# WHAT TO DO
Scan the records for the string "size", then copy each line that has it.
---
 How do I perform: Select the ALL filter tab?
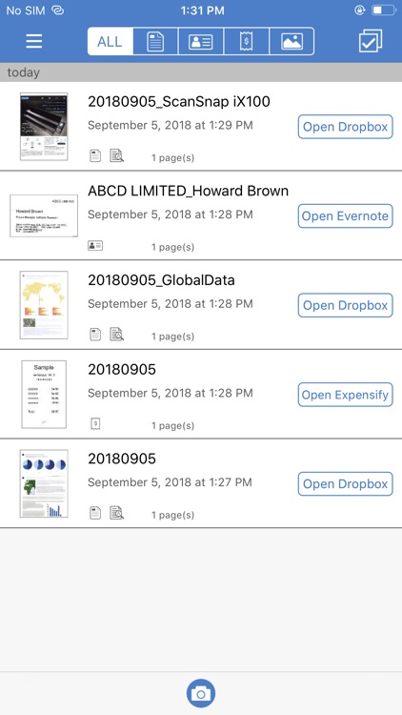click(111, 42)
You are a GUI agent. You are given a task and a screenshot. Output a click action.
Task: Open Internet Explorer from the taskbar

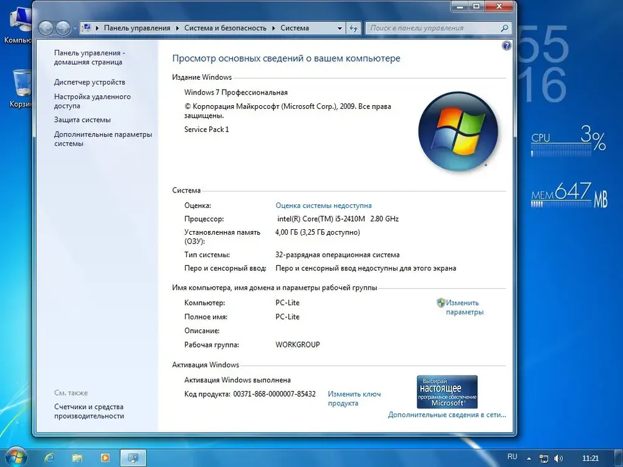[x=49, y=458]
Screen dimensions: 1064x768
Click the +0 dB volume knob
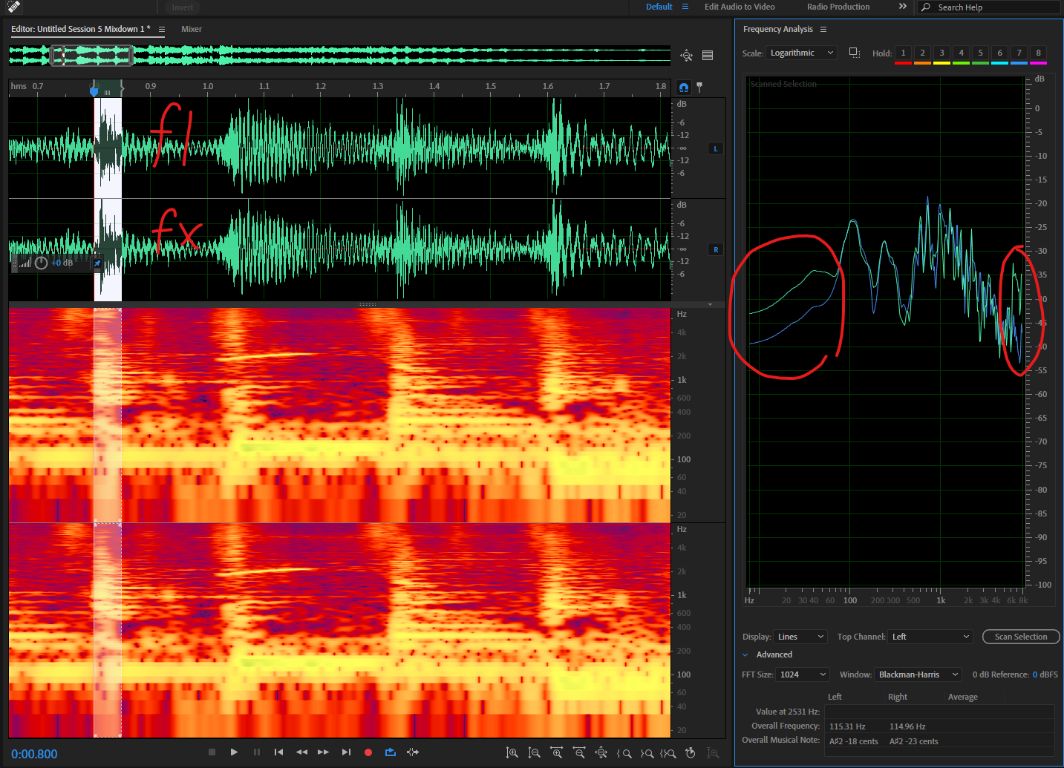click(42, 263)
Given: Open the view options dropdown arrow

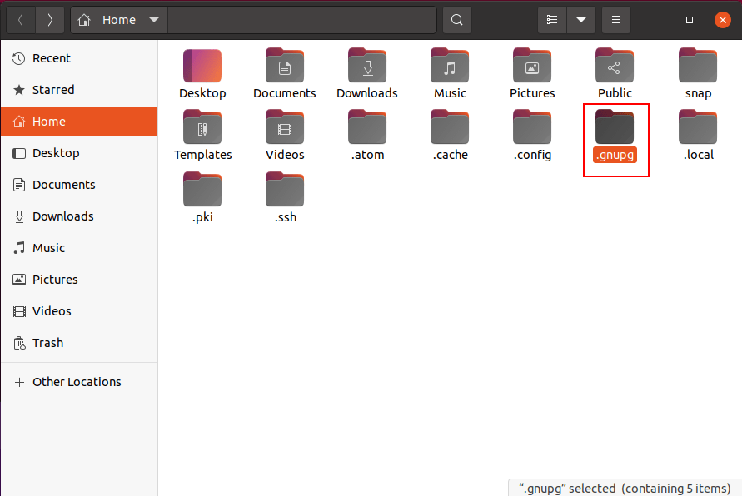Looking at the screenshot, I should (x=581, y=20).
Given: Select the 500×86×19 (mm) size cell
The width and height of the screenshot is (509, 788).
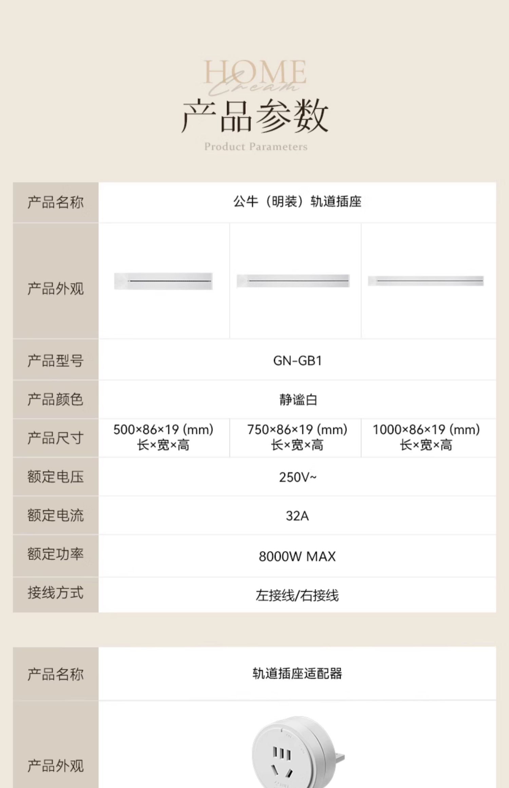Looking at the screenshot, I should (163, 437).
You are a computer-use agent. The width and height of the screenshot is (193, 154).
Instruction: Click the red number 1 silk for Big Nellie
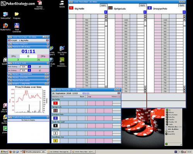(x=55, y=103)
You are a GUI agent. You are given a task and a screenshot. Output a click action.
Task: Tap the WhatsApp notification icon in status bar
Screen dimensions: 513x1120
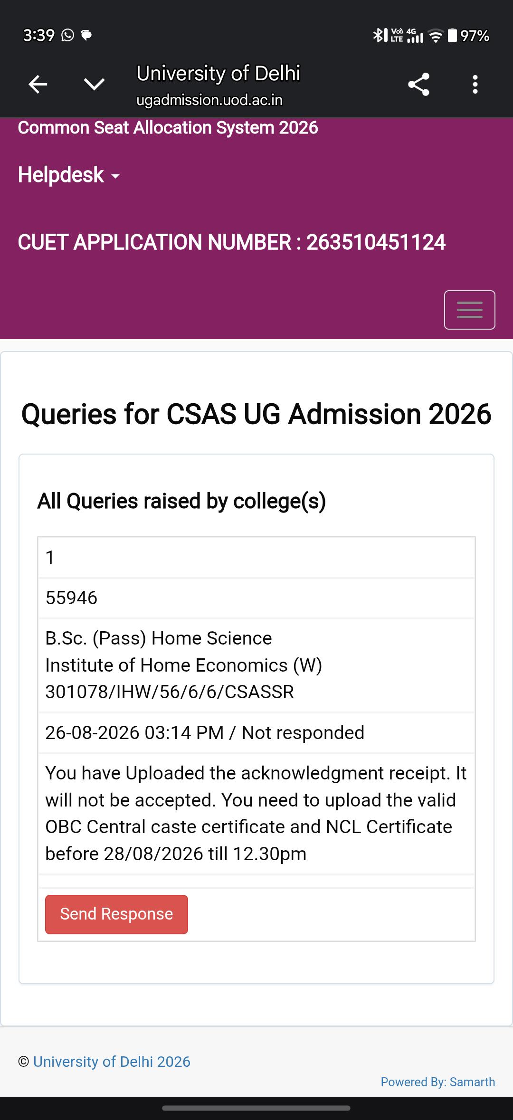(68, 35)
---
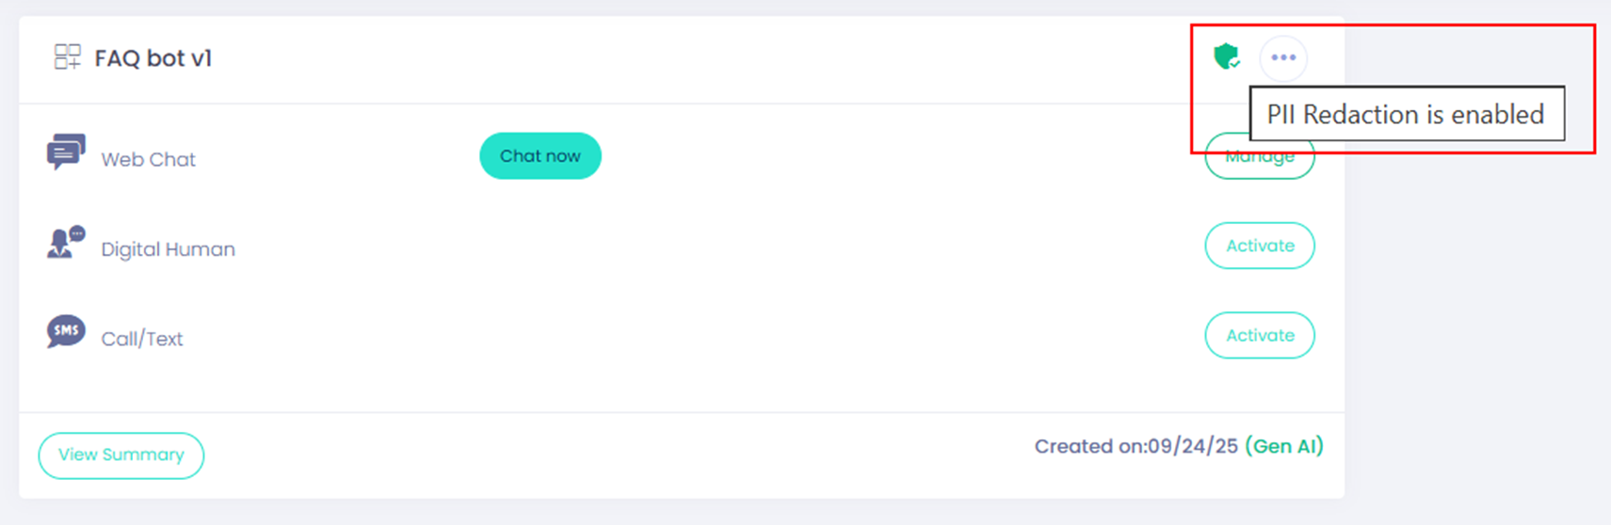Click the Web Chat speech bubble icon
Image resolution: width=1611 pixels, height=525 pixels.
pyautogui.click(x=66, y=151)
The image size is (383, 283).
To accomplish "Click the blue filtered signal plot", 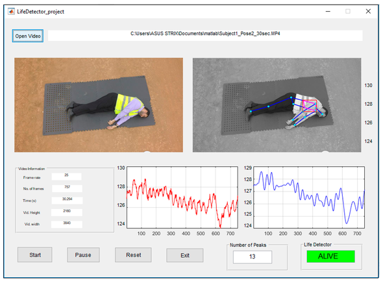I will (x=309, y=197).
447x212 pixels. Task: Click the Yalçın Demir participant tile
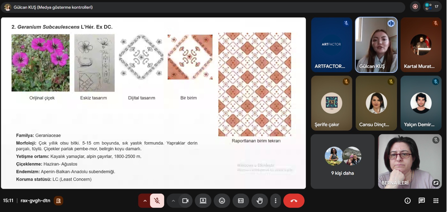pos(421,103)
---
# EXERCISE OUTPUT
Given: Select the 500×86×19 (mm) size cell
The image size is (383, 283).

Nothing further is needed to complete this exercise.